Tony Allen Plays With Afrika 70, “No Accommodation for Lagos” (No Accommodation for Lagos, 1979)
Kuti’s continued to grind his political axe on No Accommodation For Lagos, which would be Africa 70’s final album with Allen. “I detest singing militant. It’s not my thing,” Allen explained to The Guardian in 2016. “What [Fela] was challenging, he was right. But it was too direct and that’s why he got all this shit.” On No Accommodation’s title track, Allen’s gently percolating rhythm serves to calm rather than agitate the waters.
Tony Allen, “Get Together” (Black Voices, 1999)

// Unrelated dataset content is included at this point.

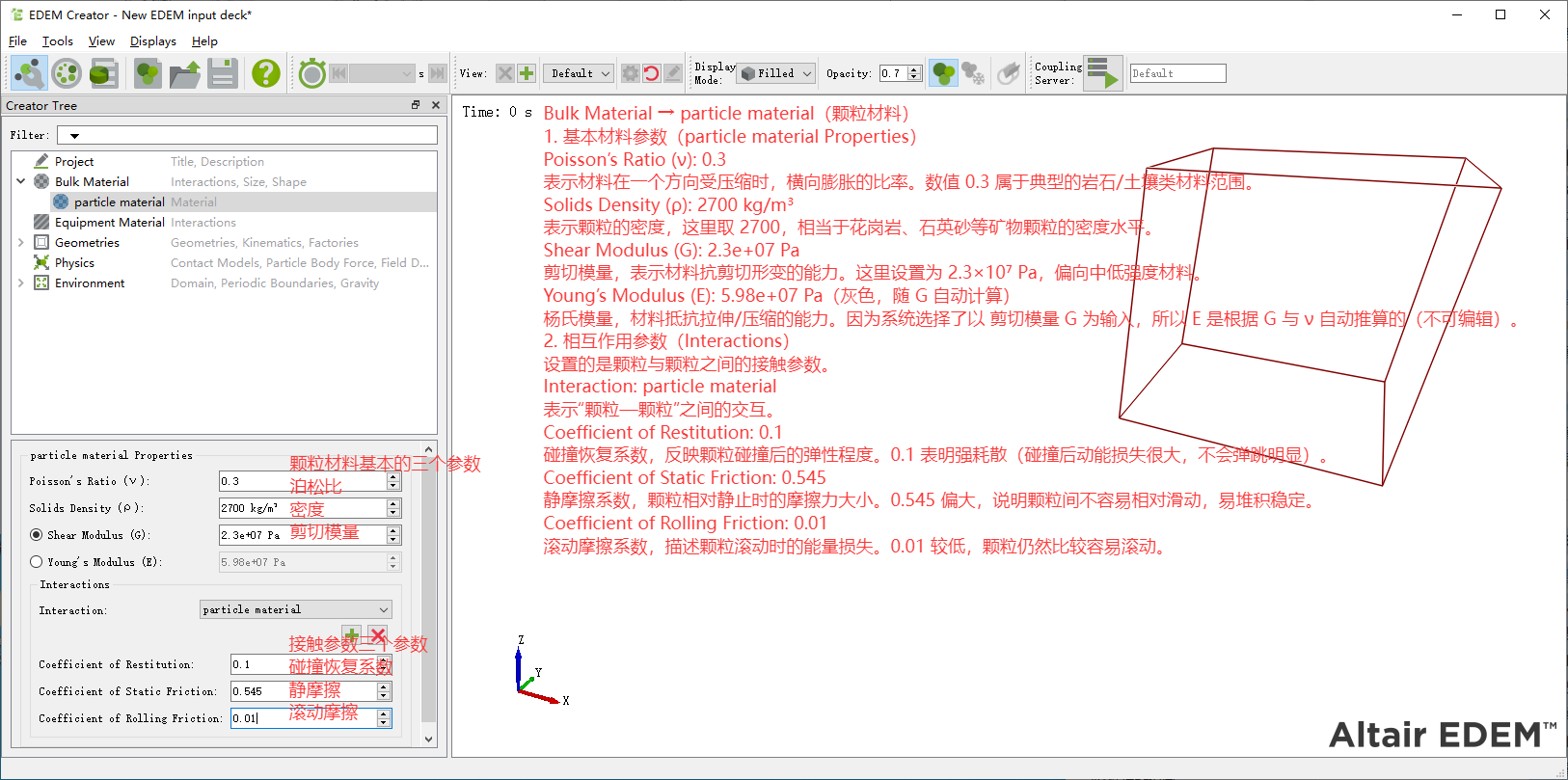Click the red reset view arrow icon

(x=652, y=73)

After leaving Kuti’s band, Allen emigrated from Nigeria to London and jammed with musicians like the jùjú singer King Sunny Adé, the Cameroonian saxophonist and vibraphonist Manu Dibango, and the Congolese multi-instrumentalist Ray Lema. He reemerged in the late 1990s, first with 1998’s Ariya and then with 1999’s Black Voices, in which he dabbled in trip-hop and dub.

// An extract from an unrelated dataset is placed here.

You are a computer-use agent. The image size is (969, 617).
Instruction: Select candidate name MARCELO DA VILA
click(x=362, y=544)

“Get Together” contains one of the snakiest drum lines on the program and shows that Allen’s antenna was still picking up new stations. “I don’t want to be stagnant or bored,” he told The Guardian in 2020. “It’s evolution. I can’t keep doing the same things.”
Tony Allen, “The Drum Thunder Suite” (A Tribute to Art Blakey and the Jazz Messengers EP, 2017)

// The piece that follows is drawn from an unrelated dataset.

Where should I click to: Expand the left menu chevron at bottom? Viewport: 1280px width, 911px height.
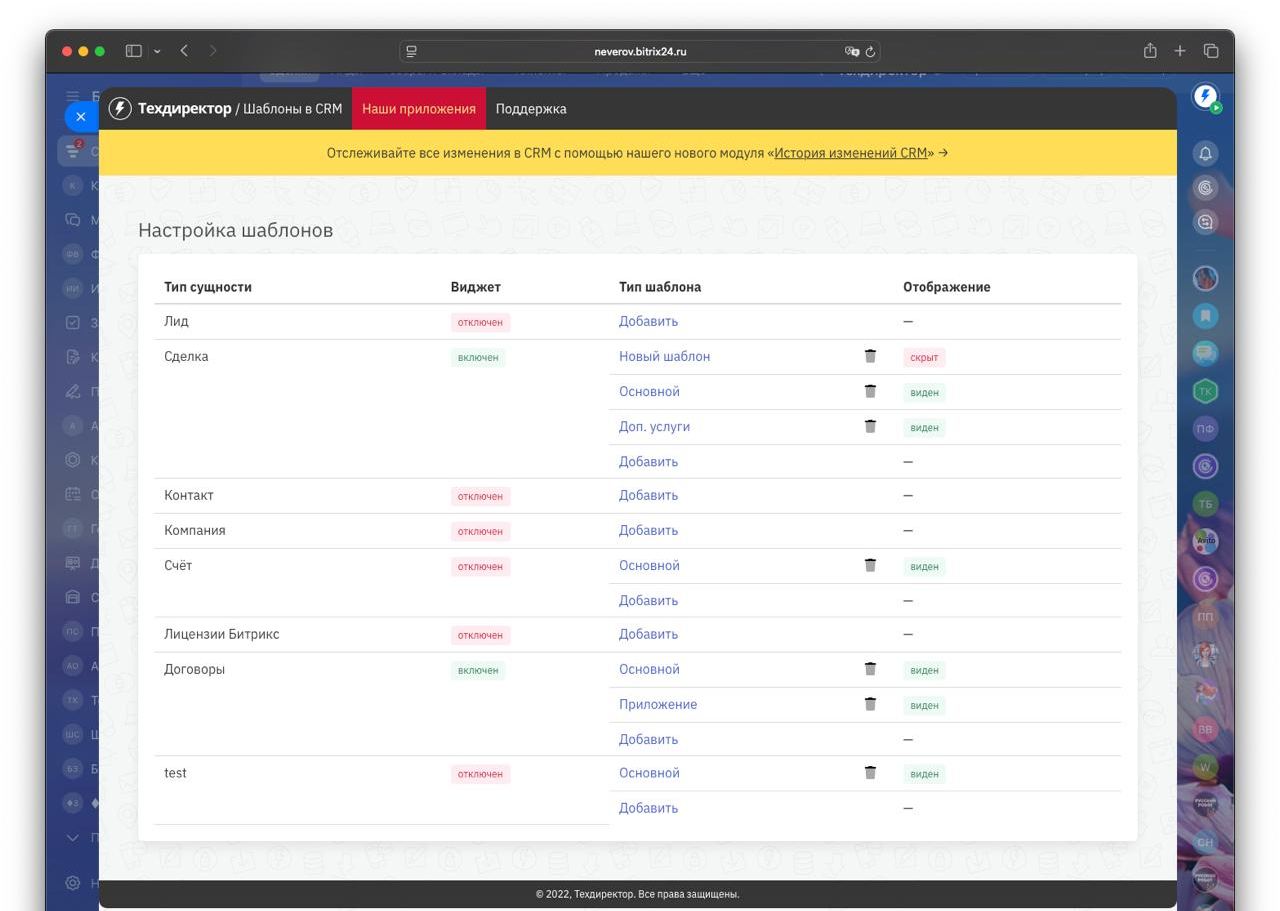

“I don’t play funk or jazz,” Allen insisted to The Guardian. “I play Afrobeat.” That said, the diminutive, demanding Art Blakey was one of his heroes, and on the 2017 four-songer A Tribute to Art Blakey and the Jazz Messengers, he paid tribute to him — with a twist. Instead of following Blakey’s immortal edict to “swing them to death,” Allen shines four cuts from the Messengers’ 1958 classic Moanin’ through an Afrobeat lens. His version of “The Drum Thunder Suite,” which was Blakey’s showstopper on that record, shows that Benny Golson’s tune worked in more forms than hard bop alone.
Tony Allen, “On Fire” (The Source, 2017)
The Source, Allen’s final album on Blue Note is a moody minor masterpiece, showing that the drum innovator fired on all cylinders to the end. Strangely enough, it hardly resembles the Blakey cover album nor the Afrobeat he made his name on, teasing a path into contemporary jazz that Allen didn’t live to embark on. “On Fire” is an inspired wrestling match between Allen and pianist Jean Phi Dary, showing that the Afrobeat elder was still hellbent on hurtling into jazz’s future.